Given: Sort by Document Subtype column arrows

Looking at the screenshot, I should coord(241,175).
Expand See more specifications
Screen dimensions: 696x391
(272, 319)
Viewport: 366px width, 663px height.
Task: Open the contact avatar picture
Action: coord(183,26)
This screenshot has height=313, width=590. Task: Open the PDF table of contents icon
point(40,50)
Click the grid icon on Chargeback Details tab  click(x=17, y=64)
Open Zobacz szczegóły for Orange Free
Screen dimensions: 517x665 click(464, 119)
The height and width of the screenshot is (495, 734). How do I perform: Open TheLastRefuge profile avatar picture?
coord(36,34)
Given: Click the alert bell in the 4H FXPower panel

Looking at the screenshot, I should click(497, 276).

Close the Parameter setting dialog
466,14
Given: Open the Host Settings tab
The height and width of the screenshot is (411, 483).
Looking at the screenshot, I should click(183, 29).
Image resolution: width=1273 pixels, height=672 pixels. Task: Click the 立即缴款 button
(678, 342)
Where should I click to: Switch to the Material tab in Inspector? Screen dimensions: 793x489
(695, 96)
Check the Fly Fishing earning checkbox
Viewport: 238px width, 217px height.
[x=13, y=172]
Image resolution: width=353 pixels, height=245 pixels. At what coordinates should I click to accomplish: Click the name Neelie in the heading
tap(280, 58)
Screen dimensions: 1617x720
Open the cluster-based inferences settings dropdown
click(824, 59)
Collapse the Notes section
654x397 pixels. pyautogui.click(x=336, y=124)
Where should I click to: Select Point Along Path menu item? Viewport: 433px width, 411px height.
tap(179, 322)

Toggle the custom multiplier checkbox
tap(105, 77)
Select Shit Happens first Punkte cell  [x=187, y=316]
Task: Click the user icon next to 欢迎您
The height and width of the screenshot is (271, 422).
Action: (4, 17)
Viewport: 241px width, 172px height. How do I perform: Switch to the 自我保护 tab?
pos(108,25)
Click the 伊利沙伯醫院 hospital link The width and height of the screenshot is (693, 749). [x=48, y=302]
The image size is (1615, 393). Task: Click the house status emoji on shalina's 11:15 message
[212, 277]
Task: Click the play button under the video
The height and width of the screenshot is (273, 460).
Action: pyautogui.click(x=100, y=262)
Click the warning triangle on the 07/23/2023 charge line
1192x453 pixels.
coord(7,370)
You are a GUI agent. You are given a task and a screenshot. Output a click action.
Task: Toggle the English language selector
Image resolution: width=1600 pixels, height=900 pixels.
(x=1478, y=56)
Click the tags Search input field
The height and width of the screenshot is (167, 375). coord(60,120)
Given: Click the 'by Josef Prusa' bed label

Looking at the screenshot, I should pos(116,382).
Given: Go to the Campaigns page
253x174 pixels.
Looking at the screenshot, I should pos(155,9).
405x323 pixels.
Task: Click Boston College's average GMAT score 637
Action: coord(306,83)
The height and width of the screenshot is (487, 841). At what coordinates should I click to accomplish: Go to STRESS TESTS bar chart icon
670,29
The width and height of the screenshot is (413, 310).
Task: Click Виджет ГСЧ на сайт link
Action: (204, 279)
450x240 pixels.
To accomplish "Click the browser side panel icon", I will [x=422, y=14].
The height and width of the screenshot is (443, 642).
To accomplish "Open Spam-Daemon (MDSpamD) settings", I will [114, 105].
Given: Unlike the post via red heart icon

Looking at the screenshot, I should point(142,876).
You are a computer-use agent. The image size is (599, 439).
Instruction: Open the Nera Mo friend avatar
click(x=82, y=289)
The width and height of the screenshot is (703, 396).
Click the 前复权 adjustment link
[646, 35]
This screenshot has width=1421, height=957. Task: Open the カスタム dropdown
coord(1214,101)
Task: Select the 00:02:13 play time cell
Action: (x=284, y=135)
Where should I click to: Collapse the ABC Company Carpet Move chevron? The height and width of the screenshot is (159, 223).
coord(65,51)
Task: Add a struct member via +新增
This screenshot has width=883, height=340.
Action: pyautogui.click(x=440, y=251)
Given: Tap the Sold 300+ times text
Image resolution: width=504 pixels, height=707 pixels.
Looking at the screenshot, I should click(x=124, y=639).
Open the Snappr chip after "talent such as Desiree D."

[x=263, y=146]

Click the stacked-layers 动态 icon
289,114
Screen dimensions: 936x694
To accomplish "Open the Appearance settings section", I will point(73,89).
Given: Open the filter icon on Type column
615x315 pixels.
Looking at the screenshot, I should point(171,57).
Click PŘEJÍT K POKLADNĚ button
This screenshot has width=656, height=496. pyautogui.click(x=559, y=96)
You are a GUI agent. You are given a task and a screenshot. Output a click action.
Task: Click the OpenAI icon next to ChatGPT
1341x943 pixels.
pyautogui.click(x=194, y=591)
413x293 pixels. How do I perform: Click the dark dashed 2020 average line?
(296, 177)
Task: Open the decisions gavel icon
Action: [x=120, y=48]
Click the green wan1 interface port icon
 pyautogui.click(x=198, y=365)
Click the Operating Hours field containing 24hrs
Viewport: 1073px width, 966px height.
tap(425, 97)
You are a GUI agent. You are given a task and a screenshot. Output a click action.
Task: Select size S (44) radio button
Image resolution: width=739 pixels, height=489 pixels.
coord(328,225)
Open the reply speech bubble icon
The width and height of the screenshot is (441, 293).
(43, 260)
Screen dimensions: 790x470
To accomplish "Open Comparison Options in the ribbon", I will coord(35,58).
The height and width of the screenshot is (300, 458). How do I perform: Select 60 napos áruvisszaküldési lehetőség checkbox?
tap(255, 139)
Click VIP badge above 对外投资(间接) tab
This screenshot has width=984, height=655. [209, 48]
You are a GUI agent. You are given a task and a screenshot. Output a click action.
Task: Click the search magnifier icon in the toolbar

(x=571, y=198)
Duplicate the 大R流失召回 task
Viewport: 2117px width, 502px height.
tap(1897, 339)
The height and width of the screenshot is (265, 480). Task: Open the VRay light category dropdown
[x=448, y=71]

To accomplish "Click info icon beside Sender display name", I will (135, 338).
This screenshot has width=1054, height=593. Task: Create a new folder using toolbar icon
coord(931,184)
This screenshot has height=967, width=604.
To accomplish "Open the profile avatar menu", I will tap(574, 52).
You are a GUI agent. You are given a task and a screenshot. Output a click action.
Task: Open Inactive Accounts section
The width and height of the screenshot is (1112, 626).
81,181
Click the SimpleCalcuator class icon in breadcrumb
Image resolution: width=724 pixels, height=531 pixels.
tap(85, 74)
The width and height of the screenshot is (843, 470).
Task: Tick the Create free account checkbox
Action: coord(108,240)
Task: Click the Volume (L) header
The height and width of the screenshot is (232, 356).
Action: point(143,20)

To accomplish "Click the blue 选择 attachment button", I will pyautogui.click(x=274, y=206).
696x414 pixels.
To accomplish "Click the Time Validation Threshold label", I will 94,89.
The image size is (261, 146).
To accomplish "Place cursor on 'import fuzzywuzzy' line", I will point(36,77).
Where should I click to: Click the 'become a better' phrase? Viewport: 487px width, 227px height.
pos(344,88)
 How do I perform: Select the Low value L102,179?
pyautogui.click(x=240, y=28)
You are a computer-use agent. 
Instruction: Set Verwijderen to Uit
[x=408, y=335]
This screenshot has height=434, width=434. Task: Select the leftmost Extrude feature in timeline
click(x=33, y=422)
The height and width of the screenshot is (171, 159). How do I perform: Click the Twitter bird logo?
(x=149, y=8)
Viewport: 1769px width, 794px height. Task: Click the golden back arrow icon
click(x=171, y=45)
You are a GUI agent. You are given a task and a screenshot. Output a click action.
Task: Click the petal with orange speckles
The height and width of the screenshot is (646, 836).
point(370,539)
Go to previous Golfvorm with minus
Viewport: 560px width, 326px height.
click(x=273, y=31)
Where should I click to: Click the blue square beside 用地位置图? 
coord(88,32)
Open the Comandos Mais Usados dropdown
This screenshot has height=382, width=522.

■ ■ ■ ■

• [Task brief]
Identify each line in the records above containing the word "computer"; copy those lines.

• [Output of the task]
You are a computer-use agent. The image size is (599, 439).
You are a computer-use agent. 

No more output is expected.